Date: Fri, 12 Dec 2014 09:48:15 +0100
From: Jan Kara <jack@suse.cz>
To: Ben Hutchings <ben@decadent.org.uk>
Cc: linux-kernel@vger.kernel.org, stable@vger.kernel.org,
        akpm@linux-foundation.org, "Theodore Ts'o" <tytso@mit.edu>,
        Jan Kara <jack@suse.cz>
Subject: Re: [PATCH 3.2 042/164] vfs: fix data corruption when blocksize <
 pagesize for mmaped data
Message-ID: <20141212084815.GA4813@quack.suse.cz>
References: <lsq.1418364865.554543691@decadent.org.uk>
 <lsq.1418364865.368665223@decadent.org.uk>
MIME-Version: 1.0
Content-Type: text/plain; charset=us-ascii
Content-Disposition: inline
In-Reply-To: <lsq.1418364865.368665223@decadent.org.uk>
User-Agent: Mutt/1.5.21 (2010-09-15)
Sender: linux-kernel-owner@vger.kernel.org

On Fri 12-12-14 06:14:25, Ben Hutchings wrote:
> 3.2.65-rc1 review patch.  If anyone has any objections, please let me know.
> 
> ------------------
> 
> From: Jan Kara <jack@suse.cz>
> 
> commit 90a8020278c1598fafd071736a0846b38510309c upstream.

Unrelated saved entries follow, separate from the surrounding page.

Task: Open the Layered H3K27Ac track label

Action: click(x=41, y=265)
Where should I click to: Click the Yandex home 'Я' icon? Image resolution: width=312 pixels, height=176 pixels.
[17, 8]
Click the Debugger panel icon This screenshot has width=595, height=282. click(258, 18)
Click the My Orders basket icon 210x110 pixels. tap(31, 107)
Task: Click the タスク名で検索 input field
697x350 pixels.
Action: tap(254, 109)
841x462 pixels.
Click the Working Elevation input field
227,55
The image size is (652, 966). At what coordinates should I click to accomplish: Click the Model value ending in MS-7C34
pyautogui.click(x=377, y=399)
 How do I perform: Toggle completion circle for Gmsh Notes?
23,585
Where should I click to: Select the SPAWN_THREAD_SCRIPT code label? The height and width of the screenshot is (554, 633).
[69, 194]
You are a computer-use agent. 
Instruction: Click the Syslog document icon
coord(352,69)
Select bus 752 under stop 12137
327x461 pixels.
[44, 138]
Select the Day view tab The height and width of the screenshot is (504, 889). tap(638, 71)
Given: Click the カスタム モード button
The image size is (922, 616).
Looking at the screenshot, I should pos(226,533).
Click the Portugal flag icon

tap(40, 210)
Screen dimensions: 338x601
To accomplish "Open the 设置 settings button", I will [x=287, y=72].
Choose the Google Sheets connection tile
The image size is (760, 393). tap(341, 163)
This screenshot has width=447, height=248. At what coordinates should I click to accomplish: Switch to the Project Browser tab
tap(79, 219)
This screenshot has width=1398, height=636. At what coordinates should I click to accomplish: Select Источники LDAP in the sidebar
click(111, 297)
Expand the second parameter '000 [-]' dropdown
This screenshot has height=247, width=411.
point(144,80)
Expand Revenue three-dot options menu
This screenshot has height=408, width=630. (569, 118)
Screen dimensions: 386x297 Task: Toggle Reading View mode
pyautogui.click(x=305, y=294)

  This patch needs also commit f55fefd1a5a339b1bd08c120b93312d6eb64a9fb,
otherwise XFS will spew lots of false warnings...

								Honza
> 
> ->page_mkwrite() is used by filesystems to allocate blocks under a page
> which is becoming writeably mmapped in some process' address space. This
> allows a filesystem to return a page fault if there is not enough space
> available, user exceeds quota or similar problem happens, rather than
> silently discarding data later when writepage is called.
> 
> However VFS fails to call ->page_mkwrite() in all the cases where
> filesystems need it when blocksize < pagesize. For example when
> blocksize = 1024, pagesize = 4096 the following is problematic:
>   ftruncate(fd, 0);
>   pwrite(fd, buf, 1024, 0);
>   map = mmap(NULL, 1024, PROT_WRITE, MAP_SHARED, fd, 0);
>   map[0] = 'a';       ----> page_mkwrite() for index 0 is called
>   ftruncate(fd, 10000); /* or even pwrite(fd, buf, 1, 10000) */
>   mremap(map, 1024, 10000, 0);
>   map[4095] = 'a';    ----> no page_mkwrite() called
> 
> At the moment ->page_mkwrite() is called, filesystem can allocate only
> one block for the page because i_size == 1024. Otherwise it would create
> blocks beyond i_size which is generally undesirable. But later at
> ->writepage() time, we also need to store data at offset 4095 but we
> don't have block allocated for it.
> 
> This patch introduces a helper function filesystems can use to have
> ->page_mkwrite() called at all the necessary moments.
> 
> Signed-off-by: Jan Kara <jack@suse.cz>
> Signed-off-by: Theodore Ts'o <tytso@mit.edu>
> [bwh: Backported to 3.2:
>  - Adjust context
>  - truncate_setsize() already has an oldsize variable]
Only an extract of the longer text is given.